Horses Helping Humans

While horse ambulances for horses were new in the 1800s, carrying humans off the battlefield had been left to other soldiers for centuries. The Anglo Saxons created the first “ambulance”, a hammock based cart to transport people with leprosy. By the 11th century at the Battle of Hastings, a litter was suspended on two poles between horses to carry the wounded.

The Battle of Flers Courcelette.WW I. Wounded being transported on a horse drawn railway.

The Battle of Flers Courcelette.WW I. Wounded being transported on a horse drawn railway.

Napoleon Bonaparte’s chief physician Baton Jean Dominique Larrey created the “ambulances volantes” or flying ambulances and they went right into the thick of battle. There was one version pulled by two horses for two patients, and a larger version pulled by four horses to be used over rough terrain. Larrey’s ambulances were later designed to suit varying situations and included mule and camel litters that were used by the French armies serving in Africa.

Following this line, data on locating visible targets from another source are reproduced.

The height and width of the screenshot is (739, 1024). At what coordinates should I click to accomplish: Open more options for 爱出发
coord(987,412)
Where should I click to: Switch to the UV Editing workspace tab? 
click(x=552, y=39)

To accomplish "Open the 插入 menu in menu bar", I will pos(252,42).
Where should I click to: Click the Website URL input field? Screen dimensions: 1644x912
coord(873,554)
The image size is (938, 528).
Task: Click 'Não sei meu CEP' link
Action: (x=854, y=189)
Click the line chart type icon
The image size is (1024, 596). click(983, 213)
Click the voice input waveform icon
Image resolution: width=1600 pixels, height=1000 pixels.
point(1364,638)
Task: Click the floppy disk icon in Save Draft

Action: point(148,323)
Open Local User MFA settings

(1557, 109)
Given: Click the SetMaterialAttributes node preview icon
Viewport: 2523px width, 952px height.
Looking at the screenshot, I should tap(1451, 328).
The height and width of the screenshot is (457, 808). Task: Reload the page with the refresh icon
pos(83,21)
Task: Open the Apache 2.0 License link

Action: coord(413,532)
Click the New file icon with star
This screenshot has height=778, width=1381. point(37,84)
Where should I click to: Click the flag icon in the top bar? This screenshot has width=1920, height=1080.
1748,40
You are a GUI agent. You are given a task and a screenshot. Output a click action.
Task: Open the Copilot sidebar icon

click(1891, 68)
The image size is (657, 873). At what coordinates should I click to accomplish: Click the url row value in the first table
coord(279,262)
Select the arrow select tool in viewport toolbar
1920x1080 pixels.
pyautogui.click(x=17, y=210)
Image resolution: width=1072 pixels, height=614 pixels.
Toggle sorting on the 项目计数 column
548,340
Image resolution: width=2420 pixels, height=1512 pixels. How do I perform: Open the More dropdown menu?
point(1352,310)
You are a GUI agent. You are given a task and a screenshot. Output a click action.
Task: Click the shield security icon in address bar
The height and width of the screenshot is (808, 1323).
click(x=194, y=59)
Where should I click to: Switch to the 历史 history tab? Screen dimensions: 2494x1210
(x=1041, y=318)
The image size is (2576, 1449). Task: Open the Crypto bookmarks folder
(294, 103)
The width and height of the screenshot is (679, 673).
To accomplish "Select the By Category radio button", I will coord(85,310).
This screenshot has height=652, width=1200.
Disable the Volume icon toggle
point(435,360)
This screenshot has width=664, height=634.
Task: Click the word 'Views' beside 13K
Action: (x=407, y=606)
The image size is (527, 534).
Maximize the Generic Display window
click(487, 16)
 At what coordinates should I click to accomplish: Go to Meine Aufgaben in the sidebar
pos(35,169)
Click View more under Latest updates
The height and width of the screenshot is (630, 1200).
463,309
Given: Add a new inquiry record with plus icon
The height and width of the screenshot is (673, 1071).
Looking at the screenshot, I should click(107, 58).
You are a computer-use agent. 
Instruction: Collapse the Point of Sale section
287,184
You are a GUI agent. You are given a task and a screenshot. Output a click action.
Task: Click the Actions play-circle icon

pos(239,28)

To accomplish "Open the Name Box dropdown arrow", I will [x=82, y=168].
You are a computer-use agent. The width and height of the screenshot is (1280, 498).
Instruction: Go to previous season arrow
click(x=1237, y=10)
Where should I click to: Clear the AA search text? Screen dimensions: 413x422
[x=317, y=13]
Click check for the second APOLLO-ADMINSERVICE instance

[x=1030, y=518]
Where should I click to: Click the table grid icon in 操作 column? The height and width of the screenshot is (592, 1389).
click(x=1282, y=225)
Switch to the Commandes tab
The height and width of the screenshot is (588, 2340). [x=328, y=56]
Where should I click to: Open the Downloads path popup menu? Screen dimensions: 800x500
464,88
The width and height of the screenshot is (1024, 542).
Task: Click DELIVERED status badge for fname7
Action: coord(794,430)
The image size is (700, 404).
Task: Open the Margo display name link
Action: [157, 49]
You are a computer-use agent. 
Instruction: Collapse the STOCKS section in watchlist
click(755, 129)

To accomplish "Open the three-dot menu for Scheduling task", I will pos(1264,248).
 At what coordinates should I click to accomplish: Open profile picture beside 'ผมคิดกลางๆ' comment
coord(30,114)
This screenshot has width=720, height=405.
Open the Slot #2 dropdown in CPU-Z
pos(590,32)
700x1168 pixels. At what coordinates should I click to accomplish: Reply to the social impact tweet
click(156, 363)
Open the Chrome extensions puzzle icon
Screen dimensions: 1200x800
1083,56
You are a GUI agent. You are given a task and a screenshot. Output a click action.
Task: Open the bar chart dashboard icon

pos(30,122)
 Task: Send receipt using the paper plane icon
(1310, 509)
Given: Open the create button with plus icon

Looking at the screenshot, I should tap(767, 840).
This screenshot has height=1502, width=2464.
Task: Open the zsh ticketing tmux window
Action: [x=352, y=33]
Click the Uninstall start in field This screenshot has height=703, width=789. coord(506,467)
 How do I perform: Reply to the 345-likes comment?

During the American Civil War from 1861-65 there was at least one ambulance cart per regiment. In Cincinnati, Ohio, the first known hospital based horse drawn ambulance was created in 1865, and two years later in London, a similar service was created to transport smallpox patients to the hospital. With these, the need for swift transport for the needy saw the use of ambulances move from just a military device to a public conveyance. These “fever ambulances” carried a stigma however, and many people refused to get in them. The solution lay in altering the ambulances to look like regular wagons with an opening for sliding stretchers in and out at the back. The brougham style of carriages were widely used and Atkinson and Philipson of England built ambulances from 1876 supplying the Metropolitan Asylums Board with an ambulance in 1888. The sliding stretcher was an optional extra. By the First World War, horse drawn ambulances for multiple uses were on their way out and many ambulances were mechanized.